━━━━━ 文書の抜粋 ━━━━━

Photo by Shinichi Haramizu

ネギは暑さ寒さに強く日照時間も気にならないため、日本中で作られている野菜です。水や肥料はやり過ぎる方が成長に悪い影響を与え、放っておいてもよく育つので、手間がかからず初心者でも簡単に栽培でき、家庭菜園を始めるには最適な野菜といえます。

ネギは鍋に欠かせない食材であり、薬味とも使われることも多く、一年を通して人気があり需要期間が長い、日本人に馴染みの深い野菜です。ネギの育て方を覚えて、家庭菜園で収穫した栄養満点の美味しいネギを、家族みんなで味わってください。

ネギの種類

Photo bysiguna

ネギの種類は大別すると、白い葉鞘部分を食用とする「白ネギ(単に長ネギとも)」または「根深ネギ」といわれる種類と、青い葉身部分を食用にする「葉ネギ」または「万能ネギ」と称される2種類に分けられ、根深ネギは更に冬に休眠する寒さに強い北日本でも栽培される「加賀郡」と、冬も休眠せずに成長を続け関東地方で多く作られる「千住郡」に分けられます。

━━━━━

#### [練習問題]
ネギの栽培についての抜粋から、「ネギは暑さ寒さに強く日照時間」を含む語句で始まり「族みんなで味わってください。」で終わる部分を、一字も変えずに書き写してください。

━━━━━ 生データ ━━━━━

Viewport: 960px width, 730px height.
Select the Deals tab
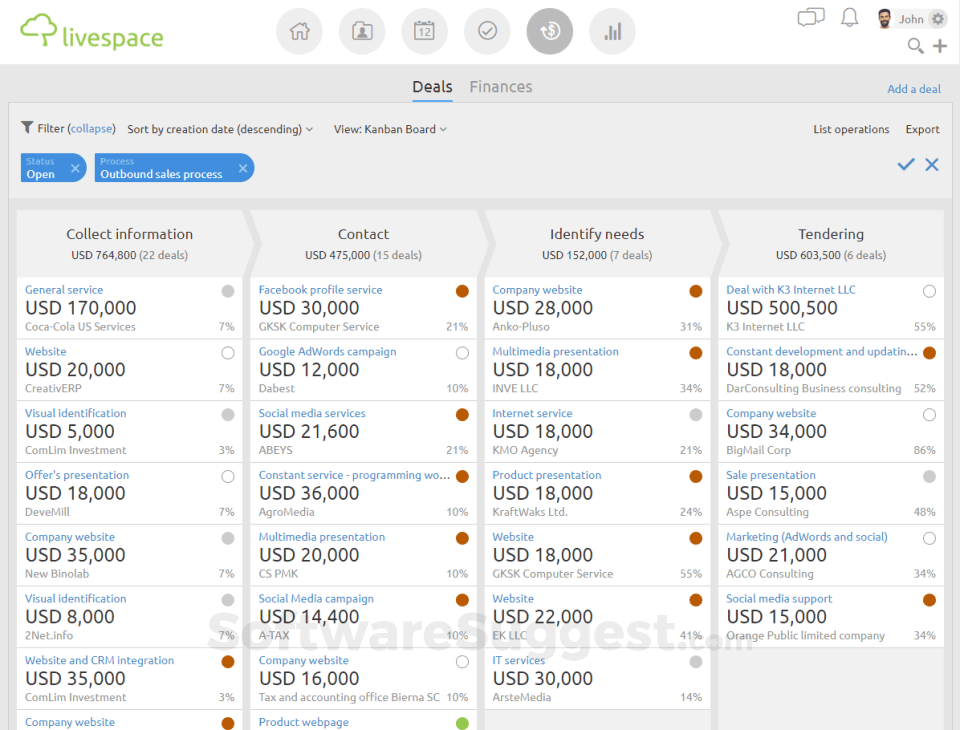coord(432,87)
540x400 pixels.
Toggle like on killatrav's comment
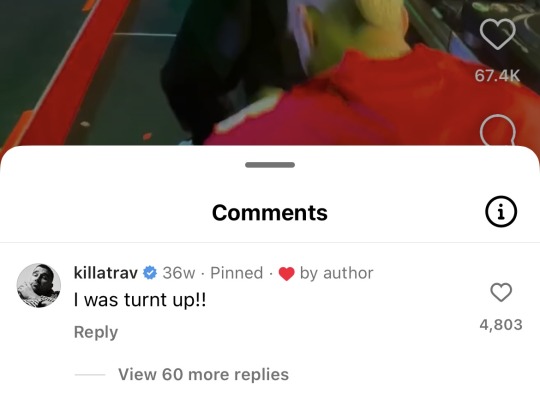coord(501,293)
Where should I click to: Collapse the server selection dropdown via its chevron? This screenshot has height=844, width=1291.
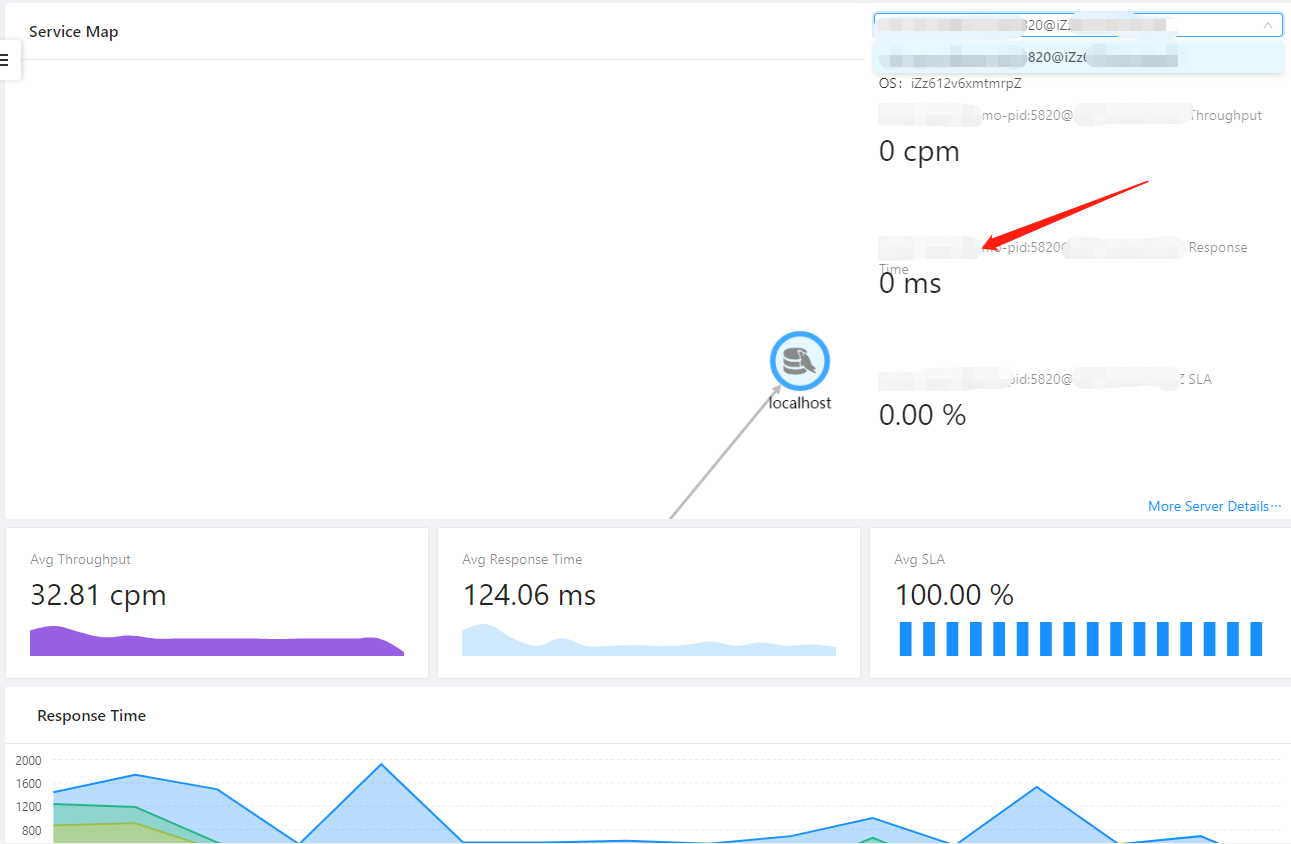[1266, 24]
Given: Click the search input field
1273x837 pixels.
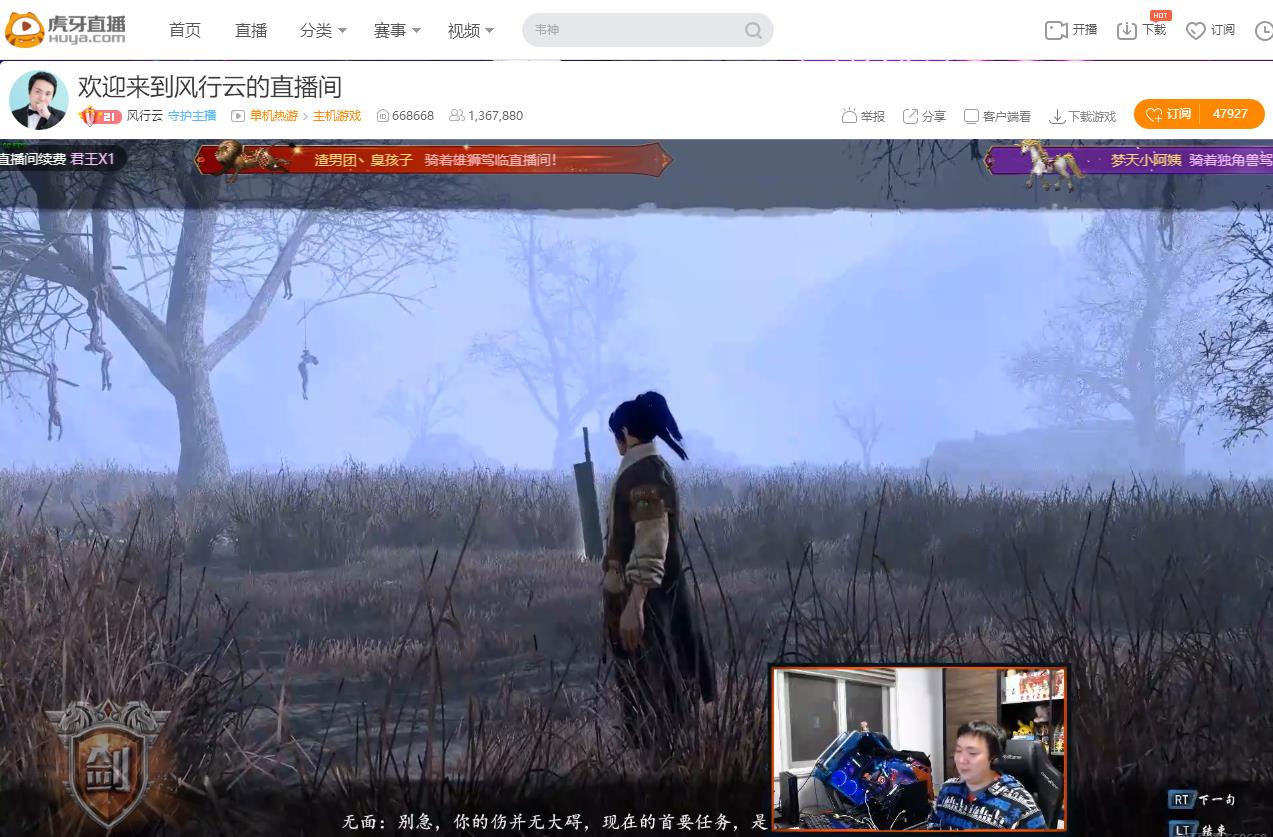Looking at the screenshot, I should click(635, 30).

━━━━━

#### [作業結果]
ネギは暑さ寒さに強く日照時間も気にならないため、日本中で作られている野菜です。水や肥料はやり過ぎる方が成長に悪い影響を与え、放っておいてもよく育つので、手間がかからず初心者でも簡単に栽培でき、家庭菜園を始めるには最適な野菜といえます。

ネギは鍋に欠かせない食材であり、薬味とも使われることも多く、一年を通して人気があり需要期間が長い、日本人に馴染みの深い野菜です。ネギの育て方を覚えて、家庭菜園で収穫した栄養満点の美味しいネギを、家族みんなで味わってください。